2. Discussion of the Prior Art

The conversion of light paraffins, such as propane and butane, to mono-olefins, such as propylene and butylene, has been accomplished by thermal or catalytic dehydrogenation. A general discussion of thermal dehydrogenation (i.e., steam cracking) is presented in Encyclopedia of Chemical Technology, Ed. by Kirk and Othmer, Vol. 19, 1982, Third Ed., pp. 232-235. Various processes for catalytic dehydrogenation are available in the prior art. These processes include the Houdry Catofin process by Air Products and Chemicals Inc., Allentown, PA, the Oleflex process by UOP, Des Plaines, IL, and a process disclosed by U.S. Pat. No. 4,191,846. The Houdry Catofin process, described in a magazine article, "Dehydrogenation Links LPG to More Octanes", Gussow et al, Oil and Gas Journal, Dec. 8, 1980, involves a fixed bed, multi-reactor catalytic process for conversion of paraffins to olefins. Typically, the Houdry Catofin process runs at low pressures of 5-30 inches of mercury absolute, and high temperatures with hot reactor effluent at 550°-650°C Dehydrogenation is an endothermic reaction, so it normally requires a furnace to heat a feedstream prior to feeding the feedstream into the reactors. The Oleflex process disclosed in an article "C2 /C5 Dehydrogenation Updated", Verrow et al, Hydrocarbon Processing, April 1982, uses stacked catalytic reactors with hydrogen recycle. U.S. Pat. No. 4,191,846 teaches the use of Group VIII metal containing catalysts to promote catalytic dehydrogenation of paraffins to olefins.

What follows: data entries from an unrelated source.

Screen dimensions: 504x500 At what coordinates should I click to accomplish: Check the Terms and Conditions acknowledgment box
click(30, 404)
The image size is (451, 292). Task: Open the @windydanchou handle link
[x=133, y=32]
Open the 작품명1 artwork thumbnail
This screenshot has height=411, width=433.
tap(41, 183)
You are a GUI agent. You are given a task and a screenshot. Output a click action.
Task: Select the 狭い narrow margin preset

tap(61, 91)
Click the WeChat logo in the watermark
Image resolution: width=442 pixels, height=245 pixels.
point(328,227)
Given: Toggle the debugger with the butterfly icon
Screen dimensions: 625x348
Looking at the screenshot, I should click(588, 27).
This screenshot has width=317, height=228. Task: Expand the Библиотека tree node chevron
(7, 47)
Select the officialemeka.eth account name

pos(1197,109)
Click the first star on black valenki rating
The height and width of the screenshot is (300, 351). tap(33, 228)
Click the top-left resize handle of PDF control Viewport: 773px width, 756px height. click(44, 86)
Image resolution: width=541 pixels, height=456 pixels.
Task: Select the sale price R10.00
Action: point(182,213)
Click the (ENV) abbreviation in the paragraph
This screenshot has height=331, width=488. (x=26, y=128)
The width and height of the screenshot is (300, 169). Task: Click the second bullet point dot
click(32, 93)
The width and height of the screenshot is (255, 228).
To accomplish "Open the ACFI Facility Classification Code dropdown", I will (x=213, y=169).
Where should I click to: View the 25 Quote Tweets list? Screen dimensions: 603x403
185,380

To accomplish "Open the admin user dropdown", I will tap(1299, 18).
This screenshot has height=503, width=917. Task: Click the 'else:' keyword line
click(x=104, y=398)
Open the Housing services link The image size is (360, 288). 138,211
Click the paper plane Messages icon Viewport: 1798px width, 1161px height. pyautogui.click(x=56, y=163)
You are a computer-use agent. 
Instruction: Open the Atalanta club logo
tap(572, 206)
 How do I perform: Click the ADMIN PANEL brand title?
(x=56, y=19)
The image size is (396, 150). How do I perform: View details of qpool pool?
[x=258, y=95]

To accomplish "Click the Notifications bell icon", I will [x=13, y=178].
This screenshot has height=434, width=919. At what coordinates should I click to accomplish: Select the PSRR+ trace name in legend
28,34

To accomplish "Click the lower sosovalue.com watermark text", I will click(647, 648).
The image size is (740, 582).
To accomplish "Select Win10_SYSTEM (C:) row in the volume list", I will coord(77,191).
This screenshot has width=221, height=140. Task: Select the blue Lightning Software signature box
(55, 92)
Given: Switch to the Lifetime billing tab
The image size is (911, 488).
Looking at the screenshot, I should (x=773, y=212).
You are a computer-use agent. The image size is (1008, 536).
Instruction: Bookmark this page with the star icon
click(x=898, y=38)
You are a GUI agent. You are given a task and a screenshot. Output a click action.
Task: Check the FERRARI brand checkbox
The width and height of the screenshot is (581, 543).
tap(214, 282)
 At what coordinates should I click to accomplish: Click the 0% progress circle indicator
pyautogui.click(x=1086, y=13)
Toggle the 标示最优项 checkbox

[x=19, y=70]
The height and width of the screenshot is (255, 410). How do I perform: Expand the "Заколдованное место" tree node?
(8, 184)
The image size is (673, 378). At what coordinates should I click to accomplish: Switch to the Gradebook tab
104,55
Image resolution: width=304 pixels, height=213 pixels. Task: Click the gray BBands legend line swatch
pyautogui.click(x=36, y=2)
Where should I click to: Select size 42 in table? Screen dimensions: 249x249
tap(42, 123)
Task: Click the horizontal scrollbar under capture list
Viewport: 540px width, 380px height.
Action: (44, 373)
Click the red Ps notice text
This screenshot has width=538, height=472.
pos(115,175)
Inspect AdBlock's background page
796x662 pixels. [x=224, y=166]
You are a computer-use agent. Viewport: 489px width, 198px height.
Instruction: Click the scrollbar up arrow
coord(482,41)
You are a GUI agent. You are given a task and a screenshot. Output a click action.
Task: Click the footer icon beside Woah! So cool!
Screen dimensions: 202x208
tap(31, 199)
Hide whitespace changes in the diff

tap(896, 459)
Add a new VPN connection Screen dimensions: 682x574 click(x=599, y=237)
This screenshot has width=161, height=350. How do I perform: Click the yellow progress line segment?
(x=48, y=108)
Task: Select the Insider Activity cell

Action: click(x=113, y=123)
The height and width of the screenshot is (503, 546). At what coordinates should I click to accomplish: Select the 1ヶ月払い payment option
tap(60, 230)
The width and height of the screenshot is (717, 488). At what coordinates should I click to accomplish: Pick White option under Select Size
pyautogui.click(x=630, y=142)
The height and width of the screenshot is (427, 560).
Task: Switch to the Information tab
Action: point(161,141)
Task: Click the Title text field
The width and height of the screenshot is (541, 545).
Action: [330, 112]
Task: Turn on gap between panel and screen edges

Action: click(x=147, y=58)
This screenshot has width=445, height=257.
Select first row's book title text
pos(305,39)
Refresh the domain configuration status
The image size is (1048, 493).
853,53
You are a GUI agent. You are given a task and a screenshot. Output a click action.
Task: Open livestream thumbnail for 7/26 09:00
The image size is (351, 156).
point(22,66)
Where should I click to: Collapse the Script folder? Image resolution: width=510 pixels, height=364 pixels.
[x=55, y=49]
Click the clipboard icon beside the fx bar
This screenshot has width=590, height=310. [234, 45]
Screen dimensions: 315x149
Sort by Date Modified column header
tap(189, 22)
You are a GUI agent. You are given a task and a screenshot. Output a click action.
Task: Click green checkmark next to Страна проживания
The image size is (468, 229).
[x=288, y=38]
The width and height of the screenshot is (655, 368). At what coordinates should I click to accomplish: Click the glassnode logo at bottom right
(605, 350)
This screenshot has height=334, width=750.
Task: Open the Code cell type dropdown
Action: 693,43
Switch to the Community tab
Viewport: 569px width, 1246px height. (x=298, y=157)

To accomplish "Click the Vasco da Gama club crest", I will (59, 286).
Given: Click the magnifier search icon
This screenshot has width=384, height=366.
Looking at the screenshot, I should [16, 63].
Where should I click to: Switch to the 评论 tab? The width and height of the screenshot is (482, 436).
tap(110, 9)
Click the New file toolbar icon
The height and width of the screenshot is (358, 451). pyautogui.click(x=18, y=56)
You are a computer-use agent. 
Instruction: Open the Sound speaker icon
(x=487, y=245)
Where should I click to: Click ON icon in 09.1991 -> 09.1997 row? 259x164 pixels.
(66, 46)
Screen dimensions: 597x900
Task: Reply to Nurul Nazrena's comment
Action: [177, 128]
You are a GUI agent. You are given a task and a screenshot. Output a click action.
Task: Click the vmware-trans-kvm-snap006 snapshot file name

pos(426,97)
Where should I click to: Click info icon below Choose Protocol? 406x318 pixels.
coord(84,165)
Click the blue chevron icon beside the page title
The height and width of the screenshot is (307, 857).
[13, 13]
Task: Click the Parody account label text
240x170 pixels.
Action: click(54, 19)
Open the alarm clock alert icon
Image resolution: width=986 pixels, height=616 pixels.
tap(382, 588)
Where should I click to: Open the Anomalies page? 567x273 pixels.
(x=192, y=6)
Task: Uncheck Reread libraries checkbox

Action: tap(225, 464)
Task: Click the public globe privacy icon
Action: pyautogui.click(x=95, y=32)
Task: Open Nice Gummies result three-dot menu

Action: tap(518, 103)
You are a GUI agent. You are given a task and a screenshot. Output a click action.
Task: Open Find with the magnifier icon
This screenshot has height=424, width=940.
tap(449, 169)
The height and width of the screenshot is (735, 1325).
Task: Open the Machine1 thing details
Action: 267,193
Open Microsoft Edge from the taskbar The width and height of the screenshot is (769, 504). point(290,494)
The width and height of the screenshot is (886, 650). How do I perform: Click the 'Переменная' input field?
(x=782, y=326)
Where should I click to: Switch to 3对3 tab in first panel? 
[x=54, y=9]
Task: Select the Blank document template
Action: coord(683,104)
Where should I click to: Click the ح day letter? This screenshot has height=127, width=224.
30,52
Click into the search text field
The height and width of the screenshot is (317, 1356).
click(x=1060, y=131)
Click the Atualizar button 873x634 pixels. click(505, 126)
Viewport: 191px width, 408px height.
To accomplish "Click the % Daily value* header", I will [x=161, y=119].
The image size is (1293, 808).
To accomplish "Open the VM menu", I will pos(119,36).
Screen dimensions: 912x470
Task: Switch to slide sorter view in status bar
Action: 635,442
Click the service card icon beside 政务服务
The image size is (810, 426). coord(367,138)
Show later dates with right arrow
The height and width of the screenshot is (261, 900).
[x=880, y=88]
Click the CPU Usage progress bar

Recent developments in zeolite catalysts and hydrocarbon conversion methods and apparatus have created interest in utilizing olefinic feedstocks for producing heavier hydrocarbons, such as C5+ gasoline or distillate. These developments have contributed to the development of the Mobil olefins to gasoline/distillate (MOGD) method and apparatus.

In MOGD, olefins are catalytically converted to heavier hydrocarbons by catalytic oligomerization using an acid crystalline zeolite, such as a ZSM-5 type catalyst. Process conditions can be varied to favor the formation of either gasoline or distillate range products. In U.S. Pat. Nos. 3,960,978 and 4,021,502, Plank, Rosinski and Givens disclose conversion of C2 -C5 olefins, alone or in combination with paraffinic components, into heavier hydrocarbons over a crystalline zeolite catalyst. Garwood et al have contributed improved processing techniques to the MOGD system, as disclosed in U.S. Pat. Nos. 4,150,062; 4,211,640; and 4,227,992. Marsh et al, as disclosed in U.S. Pat. No 4,456,781, provided improved processing techniques for the MOGD system. U.S. Pat. No. 3,760,024 to Cattanach discloses contacting olefins with ZSM-5 type zeolite catalyst to form aromatics.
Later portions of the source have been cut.